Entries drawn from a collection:
+ + +
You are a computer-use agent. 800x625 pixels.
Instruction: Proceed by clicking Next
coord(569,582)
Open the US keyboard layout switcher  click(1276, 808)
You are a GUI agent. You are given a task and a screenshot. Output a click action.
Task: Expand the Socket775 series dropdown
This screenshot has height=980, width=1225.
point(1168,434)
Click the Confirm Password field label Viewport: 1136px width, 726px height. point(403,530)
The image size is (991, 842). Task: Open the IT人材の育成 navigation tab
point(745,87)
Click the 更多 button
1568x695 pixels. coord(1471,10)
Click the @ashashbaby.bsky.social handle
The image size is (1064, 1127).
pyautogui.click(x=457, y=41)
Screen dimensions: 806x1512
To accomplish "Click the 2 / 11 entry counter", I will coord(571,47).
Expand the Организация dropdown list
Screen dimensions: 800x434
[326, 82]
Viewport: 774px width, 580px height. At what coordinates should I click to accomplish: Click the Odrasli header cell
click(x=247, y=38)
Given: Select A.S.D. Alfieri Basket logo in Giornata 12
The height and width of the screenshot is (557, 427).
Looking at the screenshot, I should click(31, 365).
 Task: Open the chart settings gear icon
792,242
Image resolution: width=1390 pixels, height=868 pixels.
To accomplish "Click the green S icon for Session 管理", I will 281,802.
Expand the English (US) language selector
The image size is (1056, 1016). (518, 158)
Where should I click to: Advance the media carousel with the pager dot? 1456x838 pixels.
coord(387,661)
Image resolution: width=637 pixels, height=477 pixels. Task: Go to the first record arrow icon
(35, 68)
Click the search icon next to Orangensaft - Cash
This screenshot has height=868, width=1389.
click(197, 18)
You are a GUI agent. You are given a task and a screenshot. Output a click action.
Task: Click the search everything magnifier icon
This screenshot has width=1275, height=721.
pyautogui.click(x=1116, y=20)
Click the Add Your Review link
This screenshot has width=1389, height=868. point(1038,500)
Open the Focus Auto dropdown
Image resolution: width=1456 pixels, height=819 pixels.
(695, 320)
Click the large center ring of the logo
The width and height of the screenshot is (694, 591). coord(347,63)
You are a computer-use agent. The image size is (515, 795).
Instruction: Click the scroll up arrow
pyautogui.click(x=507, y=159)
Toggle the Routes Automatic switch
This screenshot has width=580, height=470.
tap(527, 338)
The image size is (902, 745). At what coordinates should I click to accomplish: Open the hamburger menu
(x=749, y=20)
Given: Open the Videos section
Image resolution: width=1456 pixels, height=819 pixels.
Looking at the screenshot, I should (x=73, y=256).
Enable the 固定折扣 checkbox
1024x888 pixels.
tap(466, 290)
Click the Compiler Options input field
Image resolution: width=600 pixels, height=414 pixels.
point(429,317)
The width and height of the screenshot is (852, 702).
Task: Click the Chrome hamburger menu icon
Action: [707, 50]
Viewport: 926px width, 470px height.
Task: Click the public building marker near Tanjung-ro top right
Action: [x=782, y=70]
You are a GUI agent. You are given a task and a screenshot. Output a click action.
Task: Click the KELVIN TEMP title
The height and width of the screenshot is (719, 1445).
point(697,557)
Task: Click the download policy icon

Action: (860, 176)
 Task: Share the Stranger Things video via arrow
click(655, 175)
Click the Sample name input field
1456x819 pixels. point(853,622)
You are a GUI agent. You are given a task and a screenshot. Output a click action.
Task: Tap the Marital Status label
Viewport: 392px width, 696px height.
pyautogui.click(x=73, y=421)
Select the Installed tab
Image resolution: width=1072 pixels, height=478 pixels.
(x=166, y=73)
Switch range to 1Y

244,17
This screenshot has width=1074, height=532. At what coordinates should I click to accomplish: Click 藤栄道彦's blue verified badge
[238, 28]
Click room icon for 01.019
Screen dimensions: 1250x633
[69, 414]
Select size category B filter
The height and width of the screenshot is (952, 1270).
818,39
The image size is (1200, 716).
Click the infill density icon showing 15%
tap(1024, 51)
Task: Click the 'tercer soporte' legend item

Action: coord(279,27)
+ + +
Short exercise: Arrange everything from the first line of the items down to the line containing "Open the US", both included, as a numbered list, omitting any blank lines.

Solved problem:
1. You are a computer-use agent. 800x625 pixels.
2. Instruction: Proceed by clicking Next
3. coord(569,582)
4. Open the US keyboard layout switcher  click(1276, 808)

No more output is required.